━━━ Material provided ━━━

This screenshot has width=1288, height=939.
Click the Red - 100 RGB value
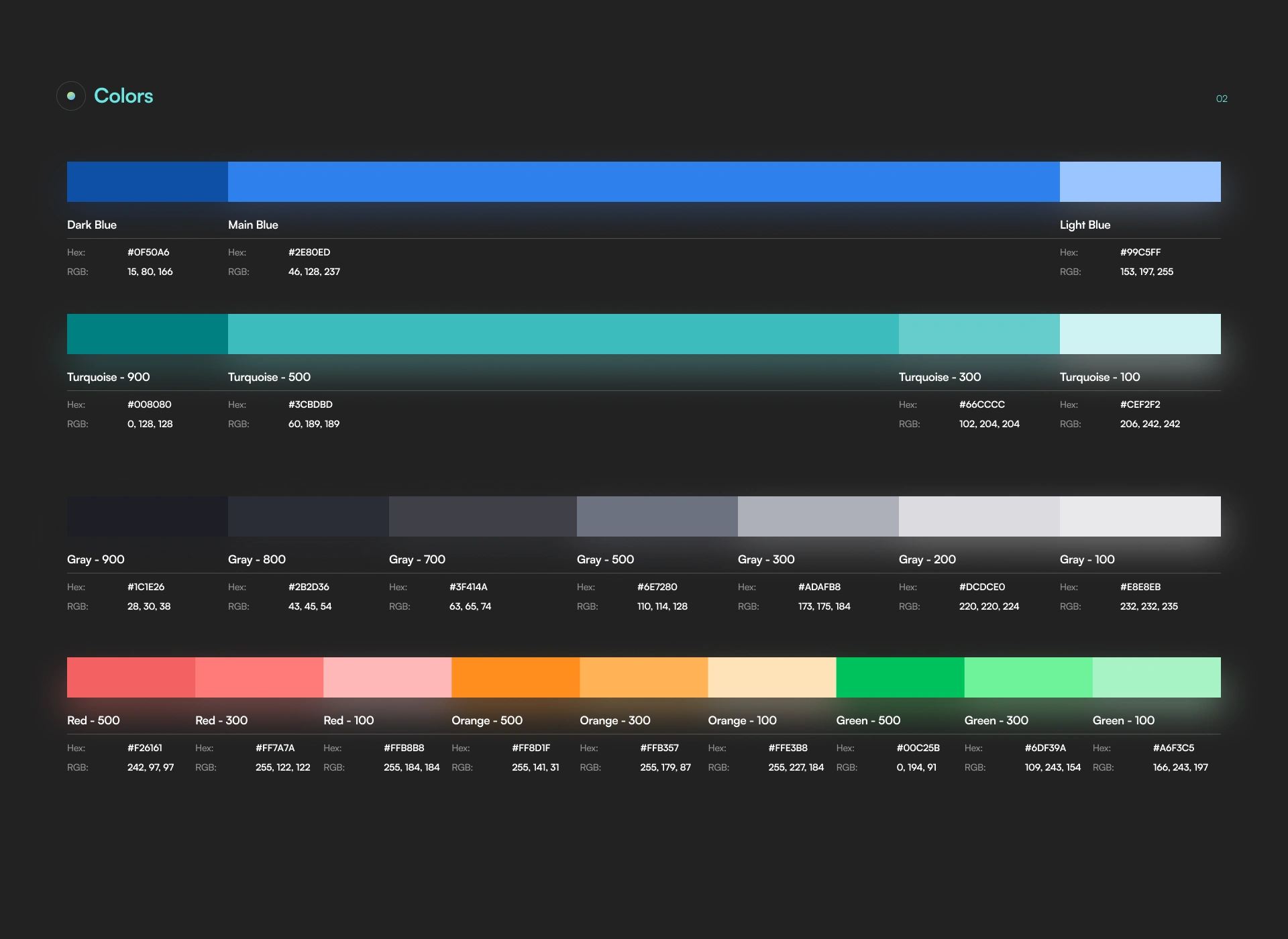(412, 767)
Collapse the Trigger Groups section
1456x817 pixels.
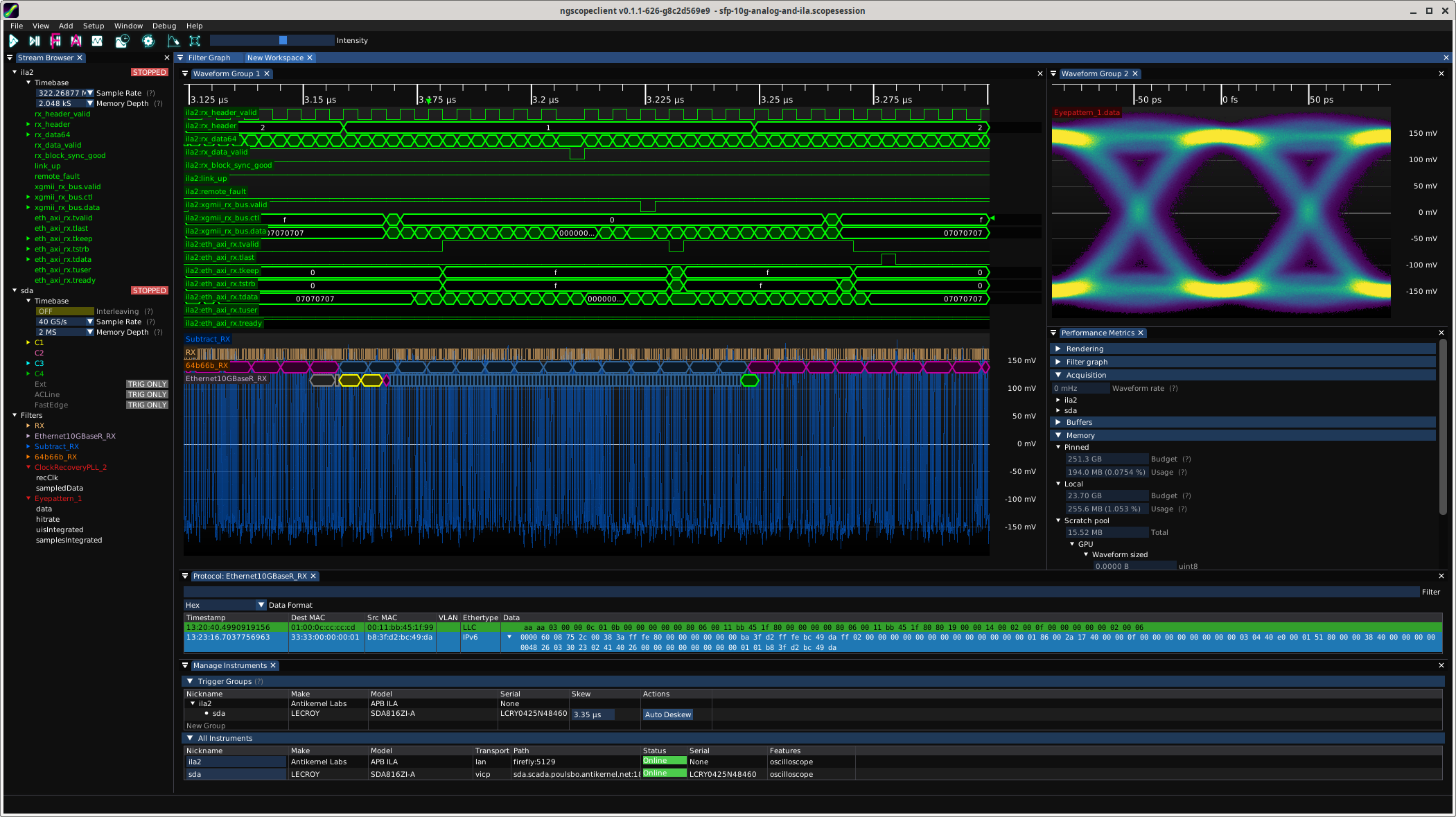tap(190, 681)
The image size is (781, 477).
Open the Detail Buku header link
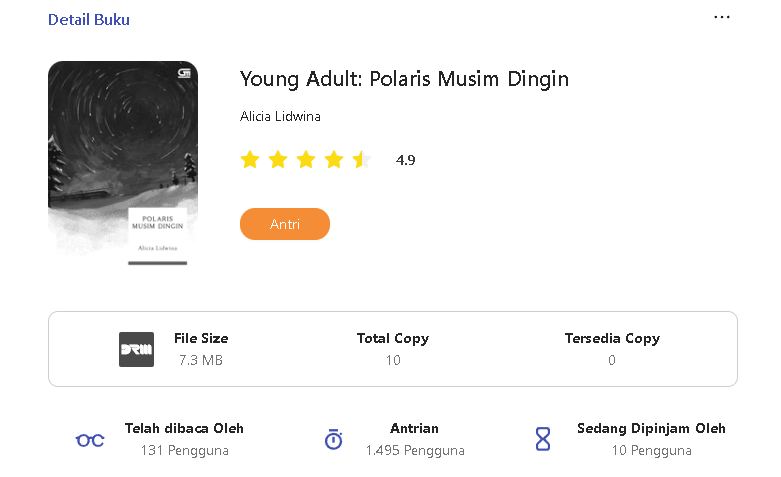coord(89,19)
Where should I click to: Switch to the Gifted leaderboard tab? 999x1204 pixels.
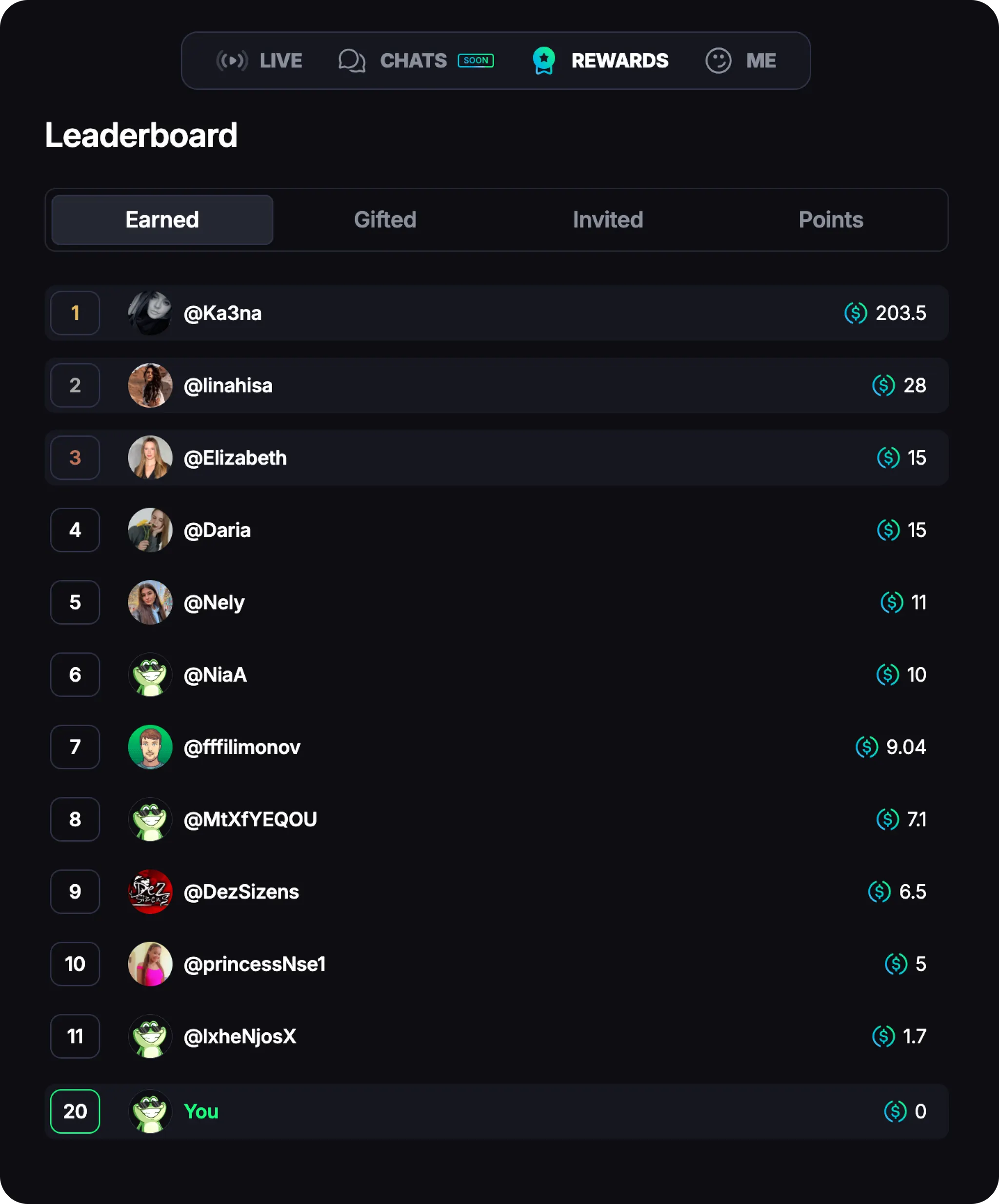coord(385,219)
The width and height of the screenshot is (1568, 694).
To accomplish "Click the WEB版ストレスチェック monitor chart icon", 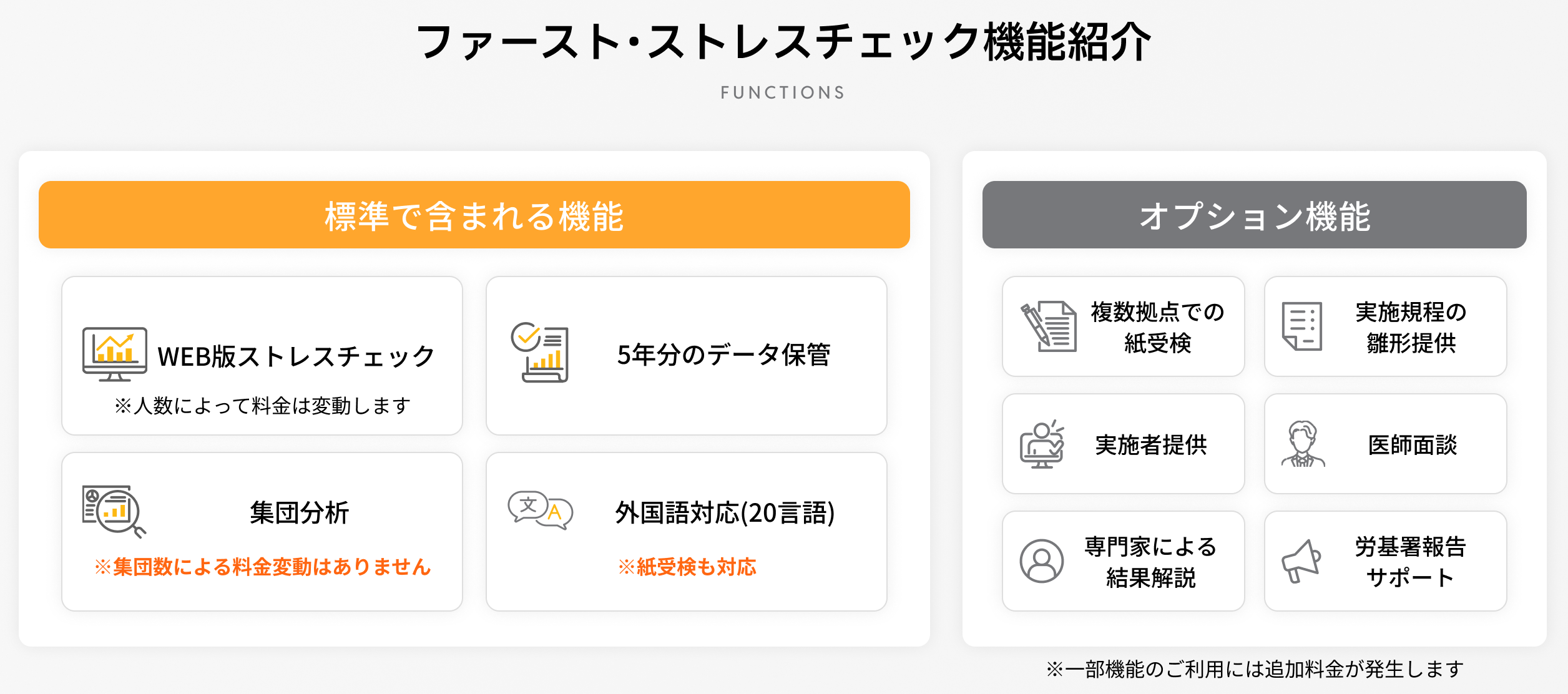I will click(115, 354).
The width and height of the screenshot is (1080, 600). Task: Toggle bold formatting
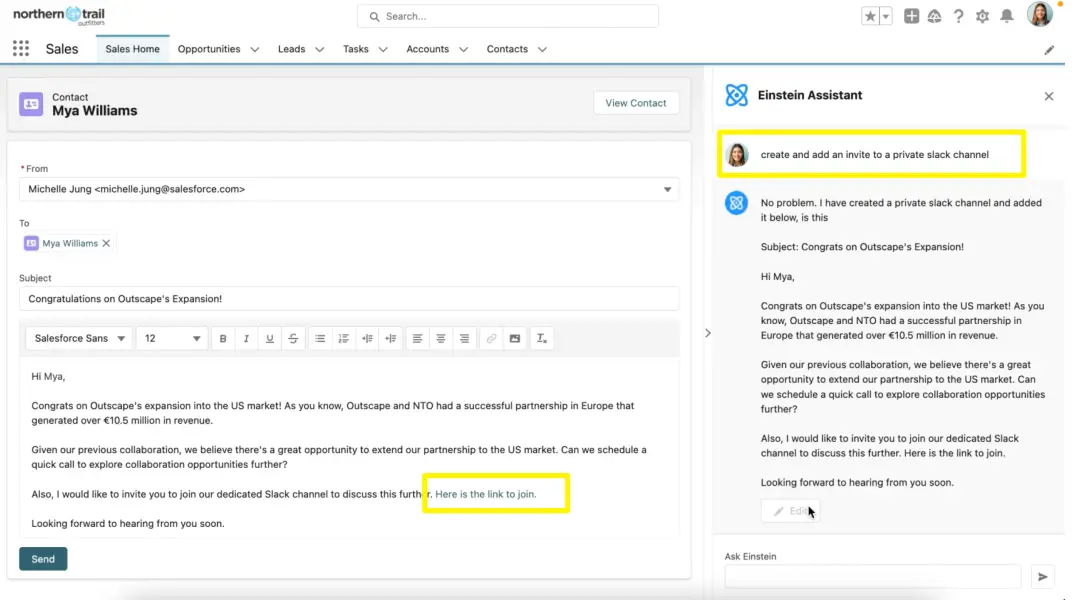point(223,339)
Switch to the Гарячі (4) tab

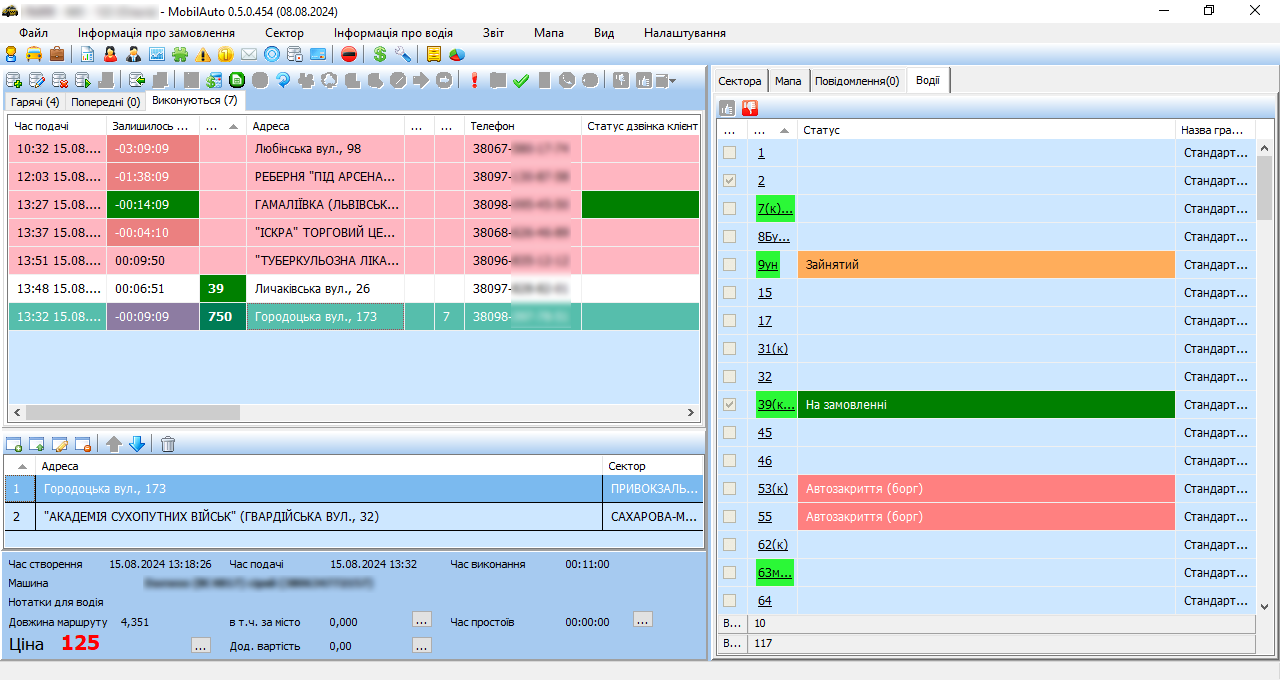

━━━

■ To do
All lines from the one that contains "The width and height of the screenshot is (1080, 600)." through the last line of the data should be retyped exactly, with the pictures left out.

■ Your response
The width and height of the screenshot is (1080, 600). Task: Toggle bold formatting
point(223,339)
Switch to the Гарячі (4) tab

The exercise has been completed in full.